I have a few dozen properties like this that need to be refactored into the new pattern.
Was there any thoughts on if the profiles I submitted ‘demonstrated’ an improvement?
Introspection is (almost) always the wrong solution. It’s slow and easy to break.
Caching the properties in the constructor is not ideal:
it means that you load all cacheable properties up front, even if they might be properties that are never used even once
the class instance can’t be used until all that loading is done.
Imagine your class is a Book and one method is GetFirstPage() and another method is GetPageCount(). It’s easy to imagine a situation where you would want the former, without the latter, but if you force all cached properties to be loaded in the Constructor, you are probably adding delay, rather than reducing it.
I use a system like this in one of my projects where multiple long-running instances may change the values. They’re stored in a SQLite database that is read at runtime and refreshed periodically in all instances, then written in the Setters.
There shouldn’t be any conflicts due to how I’m using this and values shouldn’t be very stale as they check a flagging database value every minute to see if they need to reload.
It sounds like a fragile system, but with the right checks it works well.
I could be off here, but unless you plan to expand that in the future:
Dictionary call without caching is …probably? fast enough. 64 slots isnt going to cause the hash table to wander about massively.
Optimum (to my mind) would be an array of 64 values, addressed using enums instead of dictionary keys.
eg
ArrayOfThings(enumBanana) //straight to it
rather than
DictionaryOfThings.value(“Banana”) //lookup or cached value
Yeah.

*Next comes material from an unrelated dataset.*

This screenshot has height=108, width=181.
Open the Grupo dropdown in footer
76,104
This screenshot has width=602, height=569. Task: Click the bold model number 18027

Sadly, without sight of the actual code (this is the first mention of a loop with 524288 iterations), it’s hard to get our teeth into this.
Off topic, but relatable:
This morning I was dealing with a customer who I had asked to ‘delete a folder’
They replied ‘I did what you asked but I couldnt delete it, so I checked the box and it still doesnt work’
I have no idea what they were looking at, and so it is here.
Is there any chance that the code can be shown?
What are you doing inside these nested loops?
Do you cache any of the values they use?
The actual value is a string that gets converted to an integer in an operator convert method.
The discussion is actually, should i cache the value…
P.S. Clairvoyance is now a prerequisite to technical support.
Tell them to open a dos box in admin mode and then navigate to the folder and make sure no finder window is open in the folder that is trying to be deleted and that no one else is using it.